## [Problem]
Scale the rows that start at the one containing "Where should I click to: Click the 15:00" and end at the last row. Rewrite them in full, requests included, and multiply every coordinate in the answers by 1.55, rounding to whole numbers with halves rounded up.

## [Data extract]
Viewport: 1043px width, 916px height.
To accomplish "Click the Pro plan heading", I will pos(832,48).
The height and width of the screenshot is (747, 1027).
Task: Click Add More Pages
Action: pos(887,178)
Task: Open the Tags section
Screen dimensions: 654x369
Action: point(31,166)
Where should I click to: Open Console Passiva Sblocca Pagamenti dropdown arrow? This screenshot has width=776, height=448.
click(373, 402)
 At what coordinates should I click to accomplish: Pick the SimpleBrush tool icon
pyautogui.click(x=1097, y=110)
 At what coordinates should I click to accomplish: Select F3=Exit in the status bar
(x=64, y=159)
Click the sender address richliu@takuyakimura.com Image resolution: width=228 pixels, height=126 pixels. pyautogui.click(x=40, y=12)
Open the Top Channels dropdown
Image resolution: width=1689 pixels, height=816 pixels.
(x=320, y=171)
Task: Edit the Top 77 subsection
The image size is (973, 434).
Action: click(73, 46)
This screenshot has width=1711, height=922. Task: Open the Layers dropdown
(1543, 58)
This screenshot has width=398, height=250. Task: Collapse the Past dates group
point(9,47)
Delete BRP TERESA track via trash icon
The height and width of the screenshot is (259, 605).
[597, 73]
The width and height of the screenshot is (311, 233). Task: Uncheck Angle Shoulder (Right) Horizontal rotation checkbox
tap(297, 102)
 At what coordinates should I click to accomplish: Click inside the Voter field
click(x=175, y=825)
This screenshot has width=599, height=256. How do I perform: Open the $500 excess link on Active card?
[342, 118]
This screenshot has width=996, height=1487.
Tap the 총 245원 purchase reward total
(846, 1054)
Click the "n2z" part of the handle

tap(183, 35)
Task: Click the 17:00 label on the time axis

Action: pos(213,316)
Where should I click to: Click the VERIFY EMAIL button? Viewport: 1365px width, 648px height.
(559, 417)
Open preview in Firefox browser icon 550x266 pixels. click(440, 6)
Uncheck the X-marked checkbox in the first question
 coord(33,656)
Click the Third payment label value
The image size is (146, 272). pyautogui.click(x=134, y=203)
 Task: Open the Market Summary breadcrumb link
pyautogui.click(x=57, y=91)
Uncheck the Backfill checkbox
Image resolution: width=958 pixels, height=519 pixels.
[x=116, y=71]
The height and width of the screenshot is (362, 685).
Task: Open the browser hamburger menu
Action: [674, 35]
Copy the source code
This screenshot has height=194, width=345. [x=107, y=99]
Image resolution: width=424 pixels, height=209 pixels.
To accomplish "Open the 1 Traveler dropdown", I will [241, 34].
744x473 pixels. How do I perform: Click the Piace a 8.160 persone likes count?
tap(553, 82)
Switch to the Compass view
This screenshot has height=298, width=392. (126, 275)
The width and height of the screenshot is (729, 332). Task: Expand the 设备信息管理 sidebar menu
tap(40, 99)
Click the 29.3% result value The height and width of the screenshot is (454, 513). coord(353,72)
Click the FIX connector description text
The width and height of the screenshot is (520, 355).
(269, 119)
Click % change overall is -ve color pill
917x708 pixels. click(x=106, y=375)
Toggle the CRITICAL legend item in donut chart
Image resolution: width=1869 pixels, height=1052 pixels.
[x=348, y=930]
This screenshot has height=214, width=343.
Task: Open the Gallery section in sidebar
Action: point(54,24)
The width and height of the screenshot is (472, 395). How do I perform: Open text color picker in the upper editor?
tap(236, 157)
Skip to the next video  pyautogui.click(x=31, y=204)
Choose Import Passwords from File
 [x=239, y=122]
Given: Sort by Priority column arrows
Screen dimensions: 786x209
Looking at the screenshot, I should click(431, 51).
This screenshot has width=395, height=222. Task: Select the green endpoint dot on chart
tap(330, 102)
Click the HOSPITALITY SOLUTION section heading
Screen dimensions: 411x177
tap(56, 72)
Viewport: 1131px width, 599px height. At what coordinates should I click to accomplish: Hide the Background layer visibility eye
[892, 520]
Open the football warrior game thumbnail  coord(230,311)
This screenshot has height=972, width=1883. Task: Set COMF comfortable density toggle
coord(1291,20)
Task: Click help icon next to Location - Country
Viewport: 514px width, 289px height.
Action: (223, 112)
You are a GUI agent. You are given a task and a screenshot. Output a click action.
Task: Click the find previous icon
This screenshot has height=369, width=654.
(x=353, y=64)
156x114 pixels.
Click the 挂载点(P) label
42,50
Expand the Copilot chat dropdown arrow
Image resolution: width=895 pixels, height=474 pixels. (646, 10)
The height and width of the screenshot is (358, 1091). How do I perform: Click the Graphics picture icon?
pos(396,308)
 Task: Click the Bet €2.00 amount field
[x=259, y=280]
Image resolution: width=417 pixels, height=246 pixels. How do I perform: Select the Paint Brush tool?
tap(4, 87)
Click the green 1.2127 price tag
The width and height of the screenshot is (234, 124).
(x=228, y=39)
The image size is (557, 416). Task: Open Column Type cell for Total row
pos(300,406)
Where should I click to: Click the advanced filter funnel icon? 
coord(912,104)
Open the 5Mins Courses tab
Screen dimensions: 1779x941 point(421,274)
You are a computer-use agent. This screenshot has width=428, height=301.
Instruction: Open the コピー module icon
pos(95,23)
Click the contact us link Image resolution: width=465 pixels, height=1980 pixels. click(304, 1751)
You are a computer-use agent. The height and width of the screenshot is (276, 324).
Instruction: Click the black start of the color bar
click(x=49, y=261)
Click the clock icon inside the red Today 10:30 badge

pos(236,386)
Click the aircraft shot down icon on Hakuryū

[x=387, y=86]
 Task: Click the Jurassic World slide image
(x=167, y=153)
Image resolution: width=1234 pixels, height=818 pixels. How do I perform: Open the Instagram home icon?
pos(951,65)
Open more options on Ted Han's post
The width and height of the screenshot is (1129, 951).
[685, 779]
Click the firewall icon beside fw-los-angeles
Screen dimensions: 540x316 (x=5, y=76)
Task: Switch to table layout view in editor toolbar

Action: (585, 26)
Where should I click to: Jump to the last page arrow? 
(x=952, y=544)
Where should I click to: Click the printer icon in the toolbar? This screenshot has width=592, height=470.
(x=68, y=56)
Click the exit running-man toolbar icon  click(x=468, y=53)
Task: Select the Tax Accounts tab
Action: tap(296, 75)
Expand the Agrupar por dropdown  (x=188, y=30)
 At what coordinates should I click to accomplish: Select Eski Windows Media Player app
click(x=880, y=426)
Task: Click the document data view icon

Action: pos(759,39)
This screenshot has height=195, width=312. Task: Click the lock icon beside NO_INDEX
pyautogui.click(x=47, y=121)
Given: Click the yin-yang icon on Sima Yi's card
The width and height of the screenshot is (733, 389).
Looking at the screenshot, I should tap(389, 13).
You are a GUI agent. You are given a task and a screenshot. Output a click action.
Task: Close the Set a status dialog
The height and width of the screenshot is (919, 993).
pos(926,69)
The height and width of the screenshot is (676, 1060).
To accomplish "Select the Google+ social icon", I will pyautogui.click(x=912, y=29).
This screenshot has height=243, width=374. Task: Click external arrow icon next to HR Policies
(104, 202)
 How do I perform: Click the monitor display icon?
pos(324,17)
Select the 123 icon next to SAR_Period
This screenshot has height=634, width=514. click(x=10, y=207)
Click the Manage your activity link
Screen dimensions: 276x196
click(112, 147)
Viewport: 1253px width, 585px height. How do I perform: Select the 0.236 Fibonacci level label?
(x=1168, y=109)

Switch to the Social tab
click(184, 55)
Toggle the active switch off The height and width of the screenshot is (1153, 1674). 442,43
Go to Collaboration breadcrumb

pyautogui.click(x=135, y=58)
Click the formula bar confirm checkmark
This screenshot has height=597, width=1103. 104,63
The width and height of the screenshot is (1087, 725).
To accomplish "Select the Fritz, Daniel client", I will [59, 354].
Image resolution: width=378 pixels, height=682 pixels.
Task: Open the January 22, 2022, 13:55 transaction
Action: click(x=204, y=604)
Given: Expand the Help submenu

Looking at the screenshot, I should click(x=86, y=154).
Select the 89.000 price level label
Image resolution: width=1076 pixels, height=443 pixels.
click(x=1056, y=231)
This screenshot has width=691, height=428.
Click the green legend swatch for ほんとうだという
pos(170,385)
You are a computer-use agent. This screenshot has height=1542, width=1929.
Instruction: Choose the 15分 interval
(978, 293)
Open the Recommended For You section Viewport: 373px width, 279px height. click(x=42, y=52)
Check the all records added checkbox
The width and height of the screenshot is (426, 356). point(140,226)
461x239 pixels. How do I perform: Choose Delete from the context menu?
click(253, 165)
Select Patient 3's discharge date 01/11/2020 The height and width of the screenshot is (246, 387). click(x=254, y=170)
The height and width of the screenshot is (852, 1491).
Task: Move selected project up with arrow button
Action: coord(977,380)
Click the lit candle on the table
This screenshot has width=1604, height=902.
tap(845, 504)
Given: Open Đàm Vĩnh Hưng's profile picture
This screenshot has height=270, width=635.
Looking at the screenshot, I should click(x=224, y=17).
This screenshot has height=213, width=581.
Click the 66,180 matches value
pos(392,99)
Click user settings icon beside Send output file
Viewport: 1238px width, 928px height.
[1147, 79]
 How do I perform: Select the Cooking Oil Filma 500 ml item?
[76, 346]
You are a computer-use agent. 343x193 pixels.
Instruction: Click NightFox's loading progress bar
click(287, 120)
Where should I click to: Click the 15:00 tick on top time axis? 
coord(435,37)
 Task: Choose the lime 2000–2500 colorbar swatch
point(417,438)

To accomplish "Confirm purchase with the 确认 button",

## [Result of the task]
Where should I click to: Click the 15:00 tick on top time axis? 
coord(674,57)
 Task: Choose the lime 2000–2500 colorbar swatch
point(646,679)

To accomplish "Confirm purchase with the 确认 button",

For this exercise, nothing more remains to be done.